■ TEXT UNDER STUDY:
--------------------------------------------------
# Clomid pct liquid oral or pill???



## Texan (Jan 17, 2016)

Hey guys I usually get my Anti's and PCT from RUI clomid, adex, nolva etc. Honestly ive never used anything else so I don't even know how to rate this stuff as ive never had pharma grade stuff. 

From any guys who have had experience with Various different brands of Anti's whether it be pharma grade or research chemical. 
Are the liquid orals from RUI any good for clomid and adex?? 


And if you know any legit sites please post.....the legal site like RUI or other research chems. 
I don't believe this is source checking as these sites are legal.


----------



## Bro Bundy (Jan 18, 2016)

I wouldnt trust something as important like clomid or AI to RUI..Its not going to be easy to find human grade but that should be your main focus


----------



## BiologicalChemist (Jan 25, 2016)
--------------------------------------------------
■ Stored items:

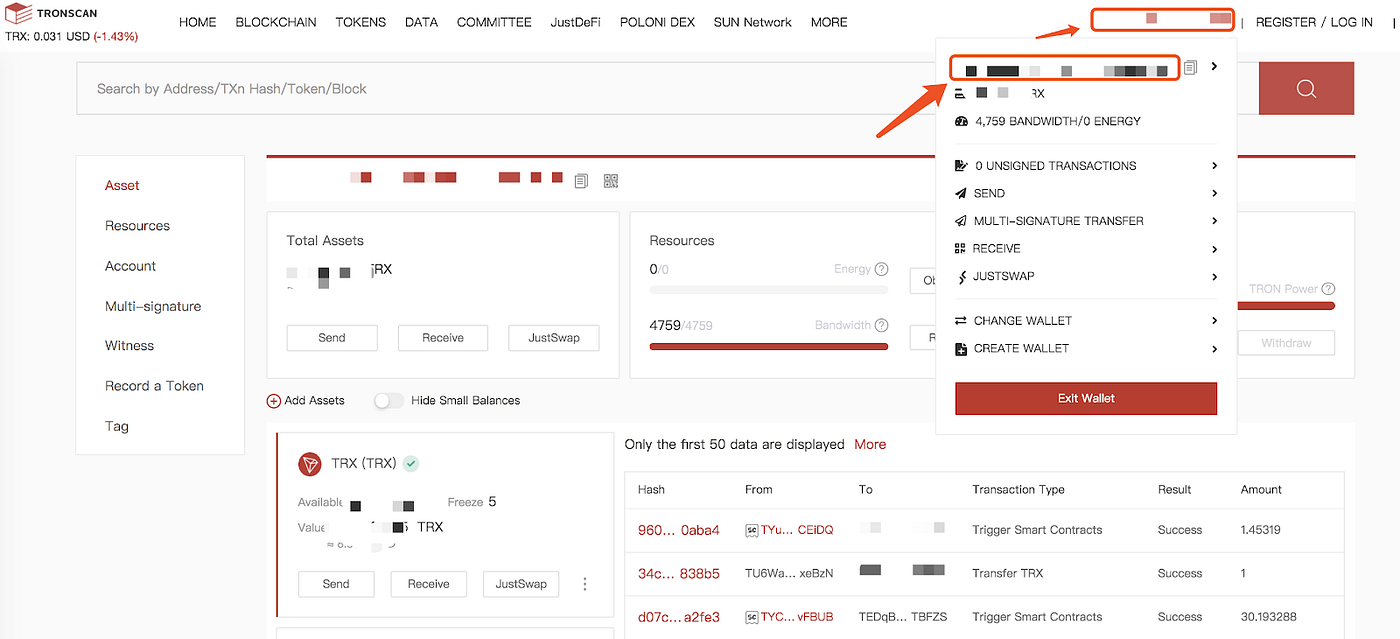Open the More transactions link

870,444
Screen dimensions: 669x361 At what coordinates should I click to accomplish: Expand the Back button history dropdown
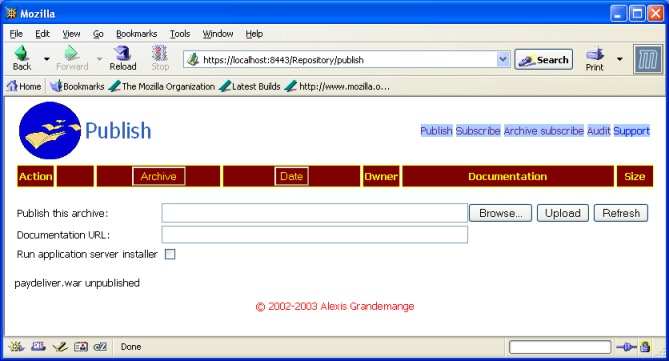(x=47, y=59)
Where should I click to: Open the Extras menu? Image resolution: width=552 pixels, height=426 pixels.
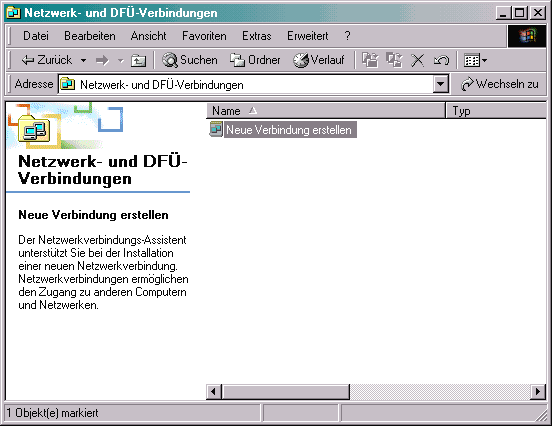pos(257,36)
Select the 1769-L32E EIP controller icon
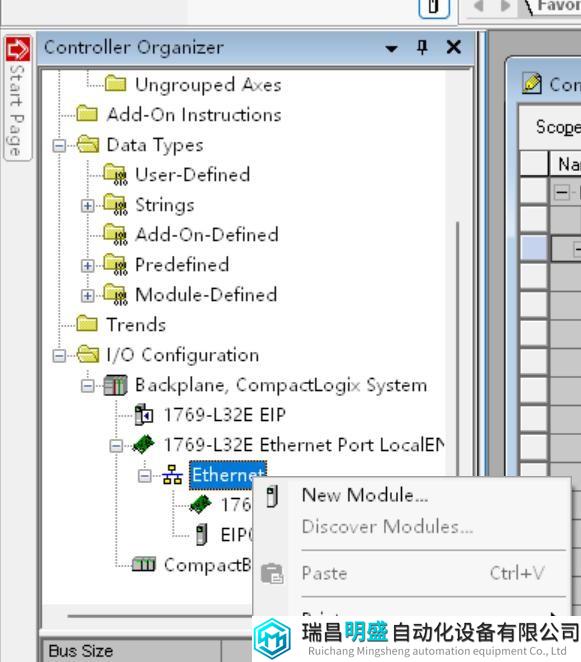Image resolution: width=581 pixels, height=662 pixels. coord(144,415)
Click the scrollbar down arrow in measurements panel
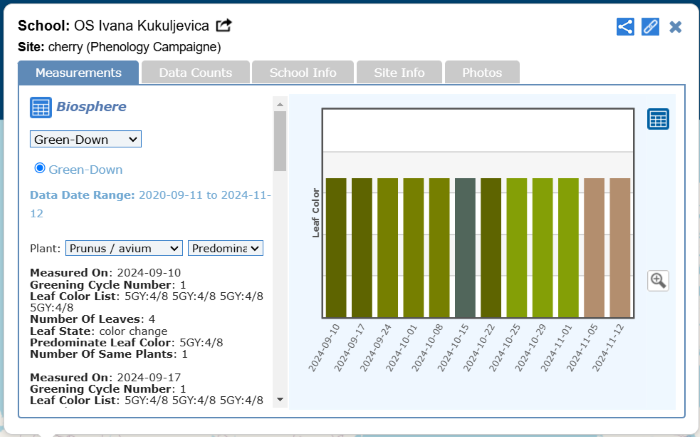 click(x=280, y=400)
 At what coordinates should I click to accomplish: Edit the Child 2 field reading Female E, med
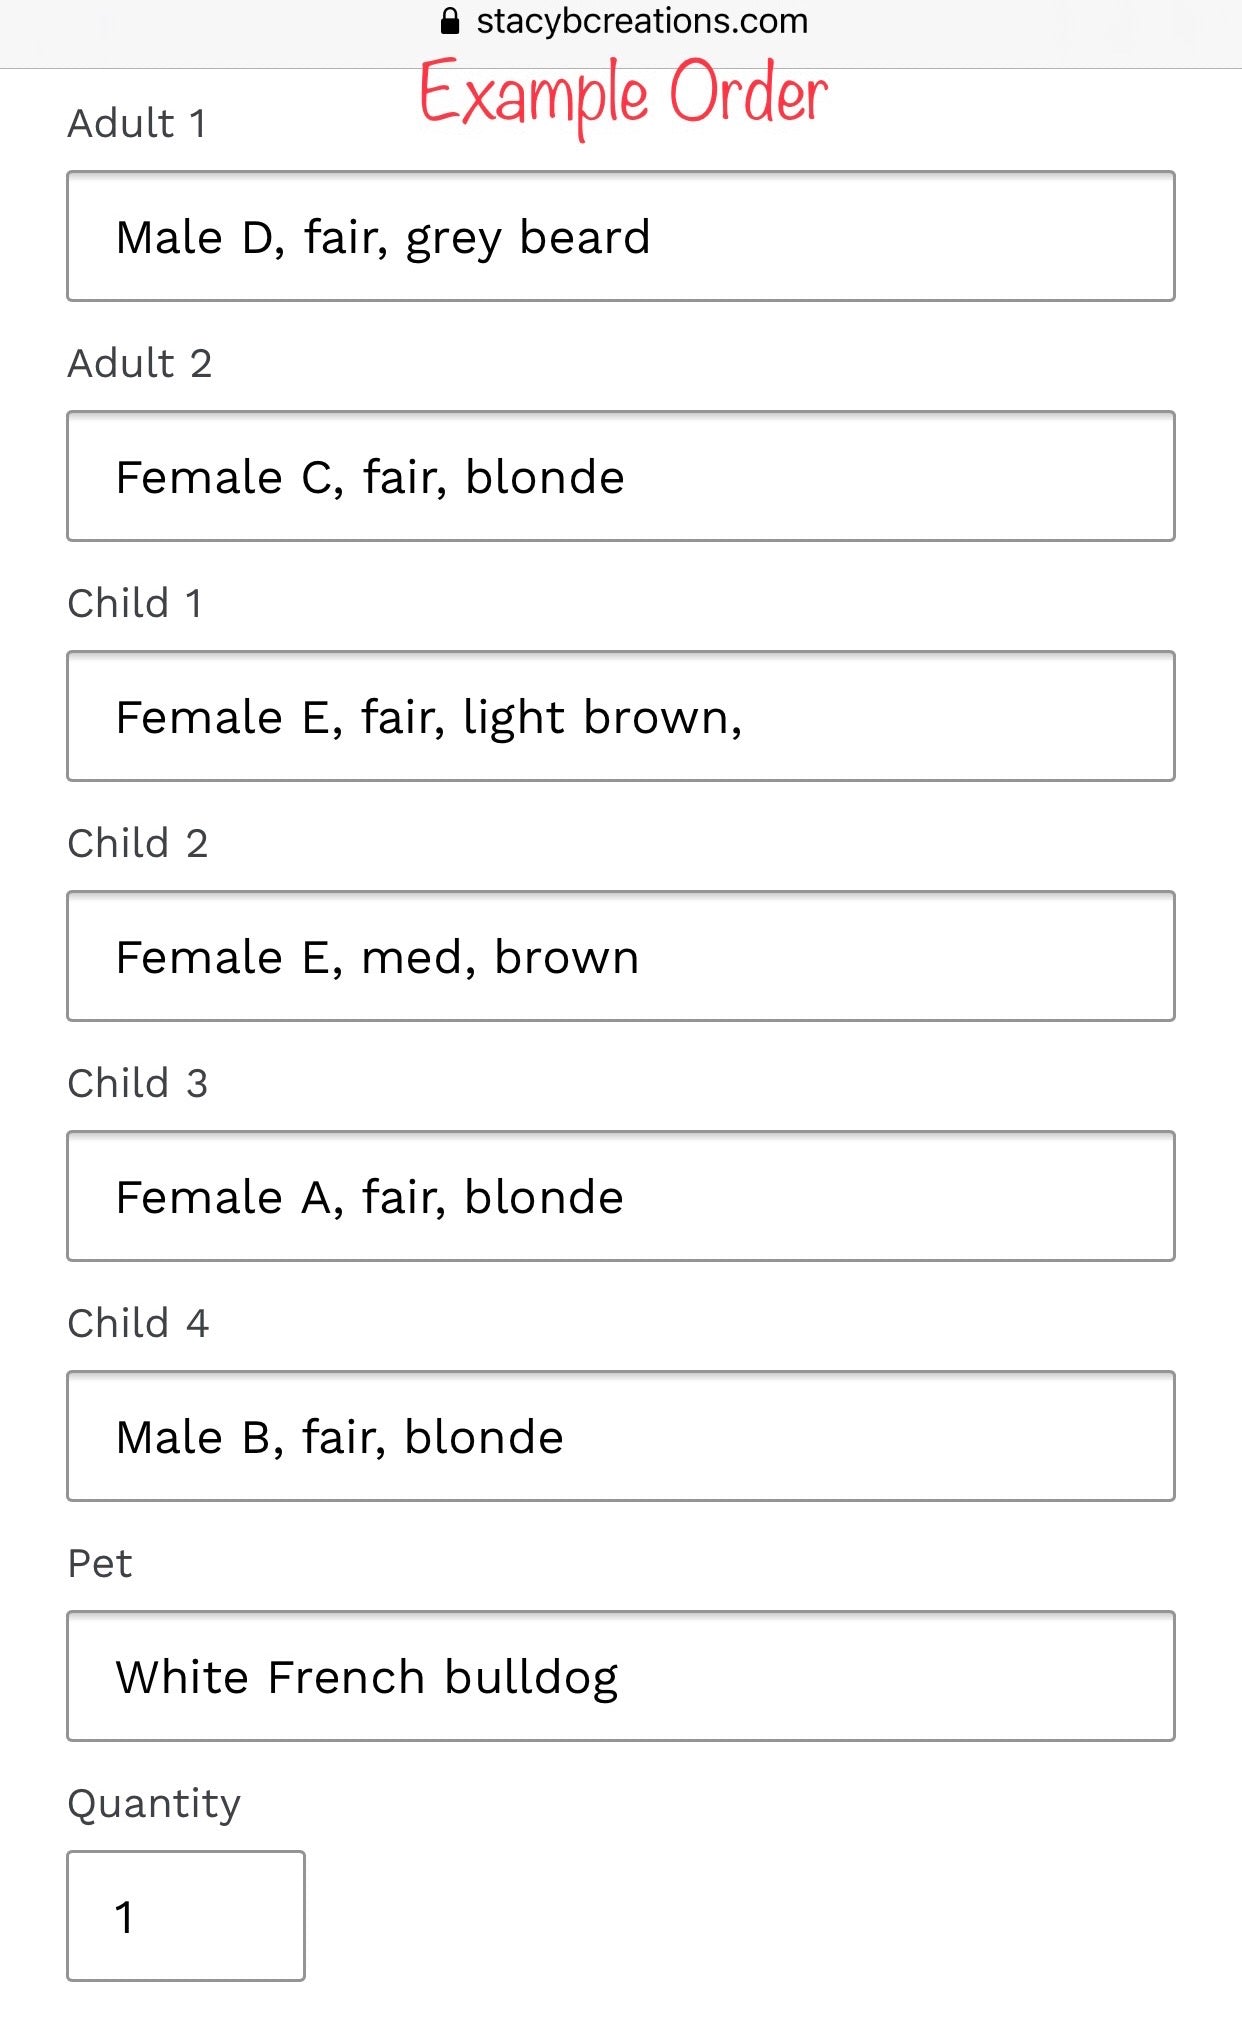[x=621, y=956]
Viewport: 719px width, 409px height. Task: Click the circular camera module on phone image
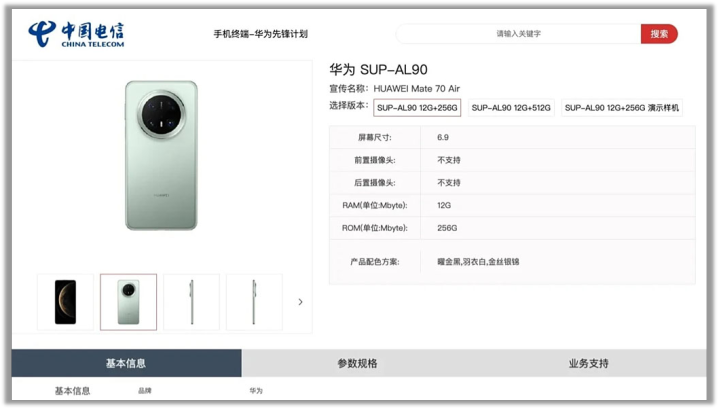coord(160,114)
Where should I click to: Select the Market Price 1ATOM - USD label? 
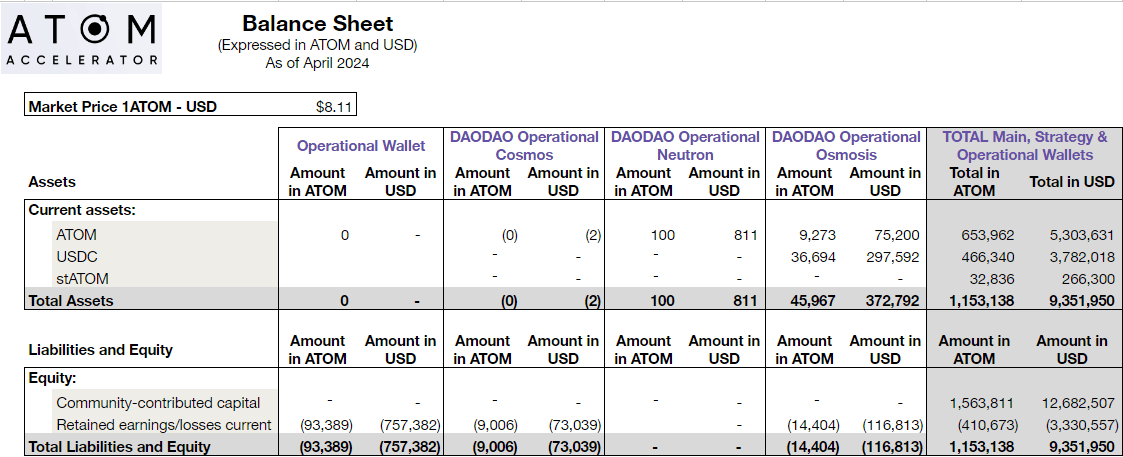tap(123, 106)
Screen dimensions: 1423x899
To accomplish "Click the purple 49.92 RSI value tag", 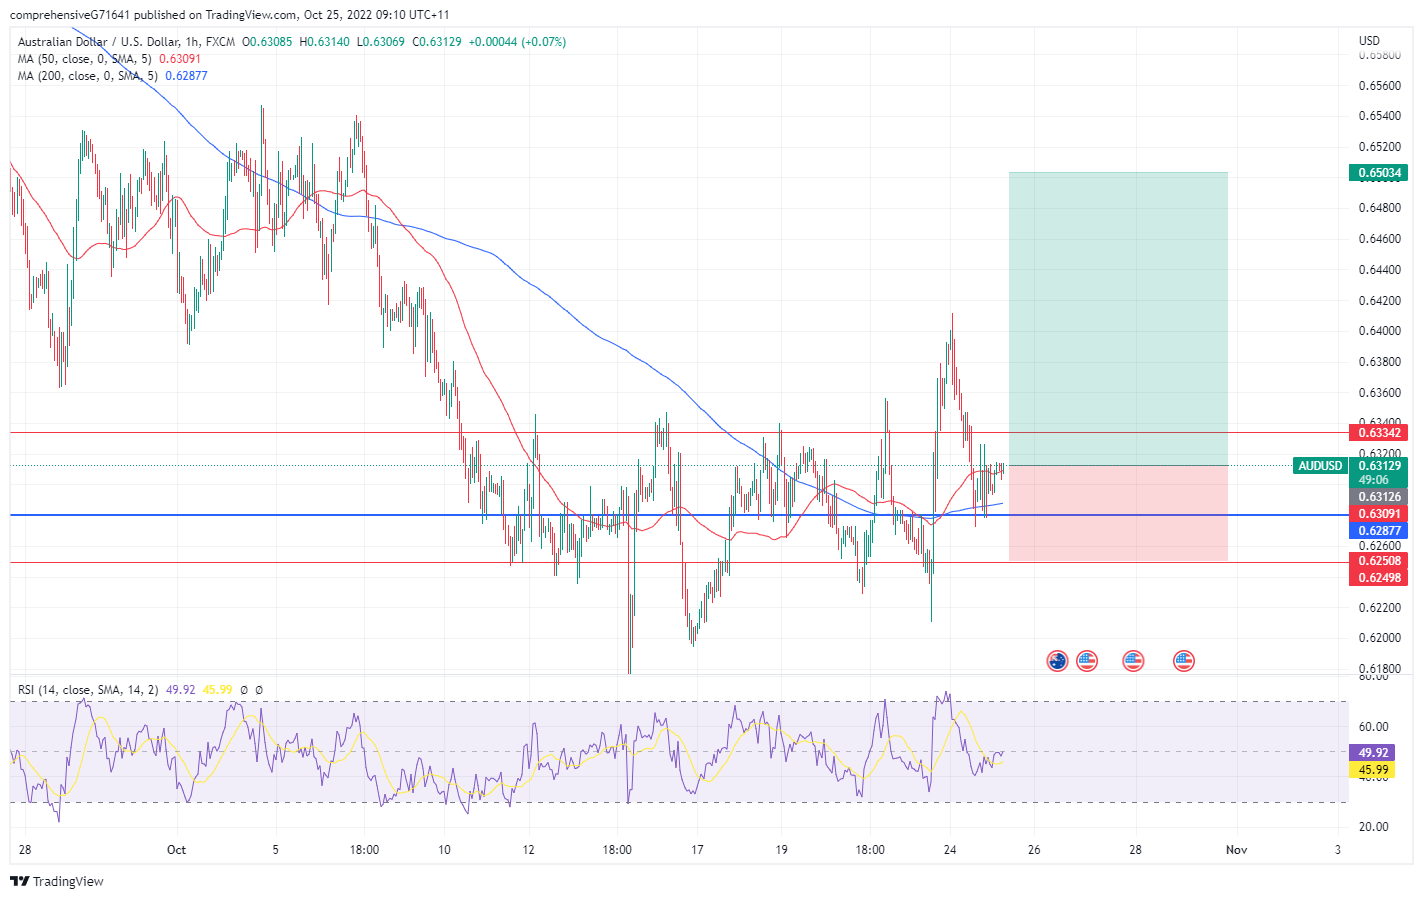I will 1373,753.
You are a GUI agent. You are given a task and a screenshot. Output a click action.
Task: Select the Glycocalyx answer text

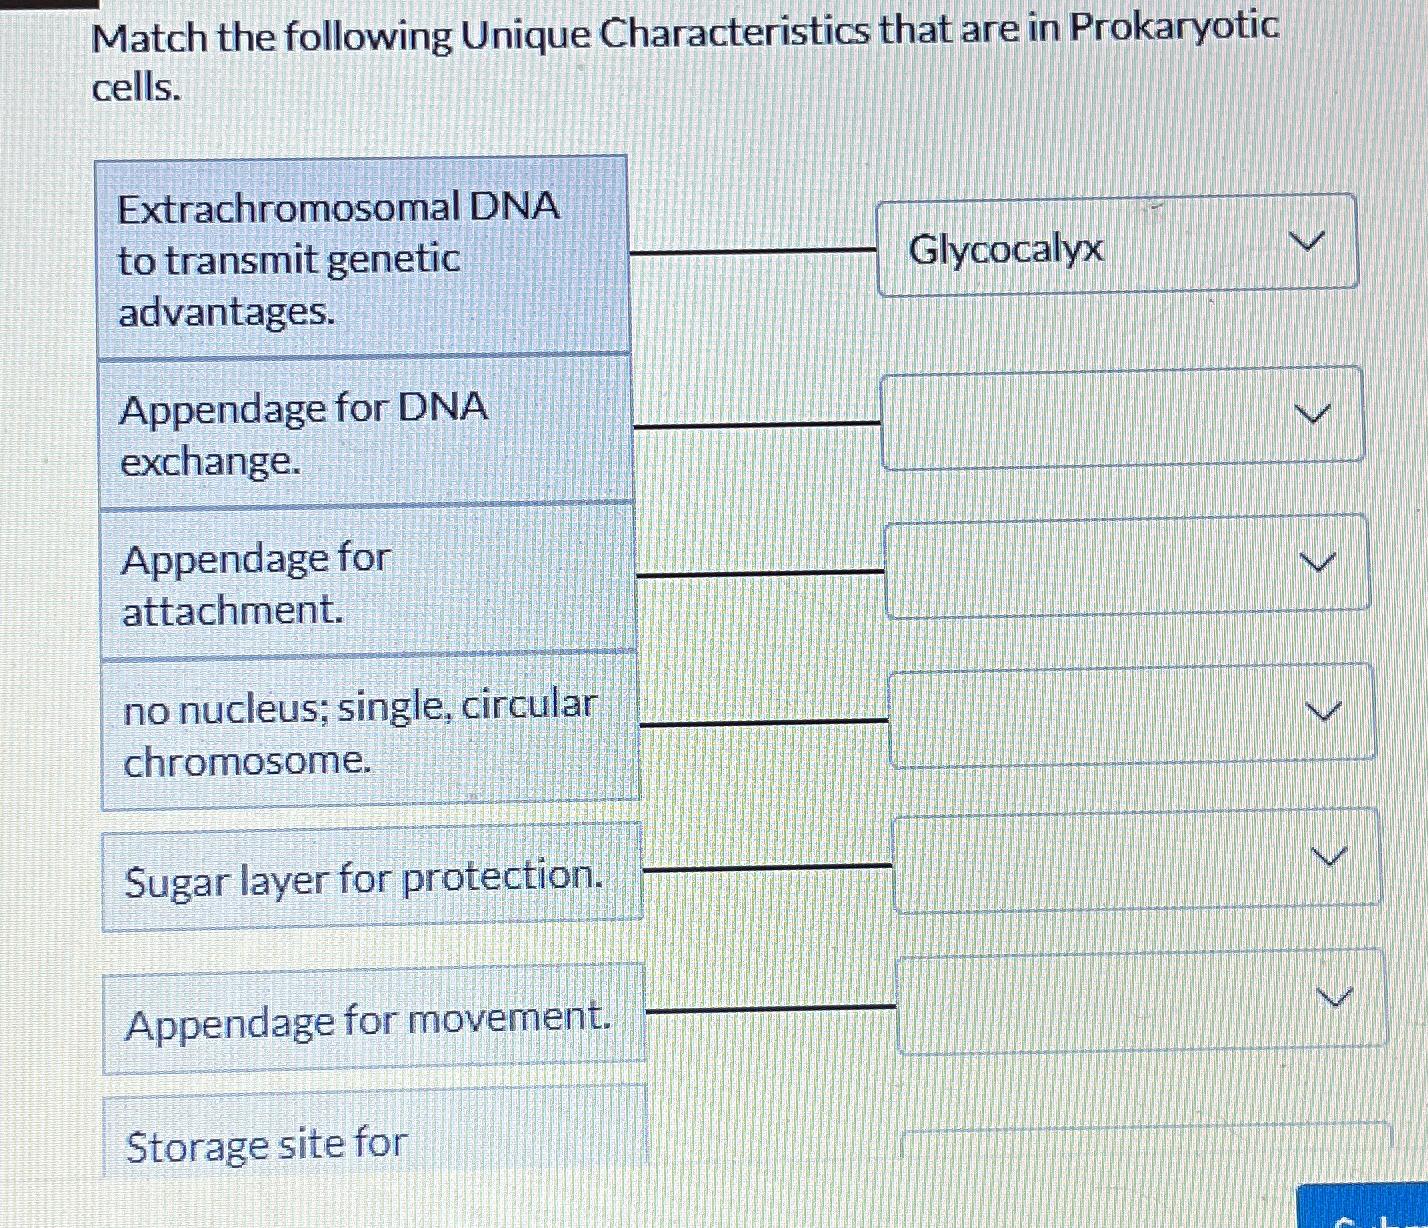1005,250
--------------------------------------------------
■ TASKS FOR THIS EXERCISE:
a – List every user name that heads a post in the forum thread.
b – Answer these questions from the forum thread:
(i) On what date did Texan post?
(ii) What does Bro Bundy say should be the main focus?
(iii) For which two drugs does Texan ask whether the liquid orals from RUI are any good?
These data have no connection to the forum thread.

■ RESULTS OF THE EXERCISE:
a – Texan, Bro Bundy, BiologicalChemist

b –
(i) Jan 17, 2016
(ii) Finding human grade
(iii) Clomid and adex